Is there an inject equivalent for Haskell in the context of free monads

房东的猫 提交于 2019-12-05 14:08:10

This is covered in Data Types à la Carte. The Scala library you demonstrated looks like a fairly faithful translation of the original Haskell. The gist of it is, you write a class representing a relationship between a functor sup which "contains" a functor sub:

class (Functor sub, Functor sup) => sub :-<: sup where
    inj :: sub a -> sup a

(These days you might use a Prism, because they can both inject and project.) Then you can use the usual technique of composing the base functors of your free monads using the functor coproduct, implement :-<: for the two cases of Sum,

instance Functor f => f :-<: f where
    inj = id
instance (Functor f, Functor g) => f :-<: (Sum f g) where
    inj = InL
instance (Functor f, Functor g, Functor h, f :-<: g) => f :-<: (Sum h g) where
    inj = InR . inj

and make instruction sets composable by abstracting over the base functor.
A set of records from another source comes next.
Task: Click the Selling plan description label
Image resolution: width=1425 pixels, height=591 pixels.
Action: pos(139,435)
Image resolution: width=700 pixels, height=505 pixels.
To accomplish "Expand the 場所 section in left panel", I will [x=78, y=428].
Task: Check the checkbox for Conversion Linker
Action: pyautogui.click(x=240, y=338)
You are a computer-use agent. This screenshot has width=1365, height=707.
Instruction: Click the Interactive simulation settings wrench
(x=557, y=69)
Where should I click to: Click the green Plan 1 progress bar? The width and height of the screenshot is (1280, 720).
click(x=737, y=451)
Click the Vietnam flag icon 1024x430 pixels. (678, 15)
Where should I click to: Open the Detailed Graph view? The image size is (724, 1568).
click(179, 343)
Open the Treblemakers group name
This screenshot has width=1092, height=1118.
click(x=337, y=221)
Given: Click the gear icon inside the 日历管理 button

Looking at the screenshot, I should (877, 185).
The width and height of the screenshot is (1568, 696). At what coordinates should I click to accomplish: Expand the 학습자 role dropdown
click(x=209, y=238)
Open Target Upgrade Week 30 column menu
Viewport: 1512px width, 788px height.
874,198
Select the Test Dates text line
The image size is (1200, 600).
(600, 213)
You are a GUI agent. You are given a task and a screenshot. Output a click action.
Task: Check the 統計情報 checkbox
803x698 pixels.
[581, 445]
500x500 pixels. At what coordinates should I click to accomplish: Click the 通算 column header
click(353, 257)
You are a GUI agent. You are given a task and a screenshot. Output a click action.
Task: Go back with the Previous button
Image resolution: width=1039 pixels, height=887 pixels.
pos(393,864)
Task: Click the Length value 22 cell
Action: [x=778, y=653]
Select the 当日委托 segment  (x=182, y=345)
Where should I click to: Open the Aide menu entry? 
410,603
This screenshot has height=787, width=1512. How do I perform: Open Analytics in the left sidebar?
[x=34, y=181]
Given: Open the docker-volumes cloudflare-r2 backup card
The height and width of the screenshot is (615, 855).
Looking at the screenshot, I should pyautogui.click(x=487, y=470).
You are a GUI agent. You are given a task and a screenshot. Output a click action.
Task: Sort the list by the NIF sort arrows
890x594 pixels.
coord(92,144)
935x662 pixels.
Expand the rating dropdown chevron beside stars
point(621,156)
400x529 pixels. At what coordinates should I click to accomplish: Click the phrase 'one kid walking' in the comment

ask :: Interact :-<: f => Free f String
ask = liftF $ inj $ Ask id

tell :: Interact :-<: f => String -> Free f ()
tell str = liftF $ inj $ Tell str ()

addCat :: DataOp :-<: f => String -> Free f ()
addCat cat = liftF $ inj $ AddCat cat ()

getCats :: DataOp :-<: f => Free f [String]
getCats = liftF $ inj $ GetCats id

Now you can write a program which uses both Interact and DataOp without making reference to a particular sum type.

myProgram :: (Interact :-< f, DataOp :-< f) => Free f ()
myProgram = ask >>= addCat

None of this is particularly better than the standard MTL approach, though.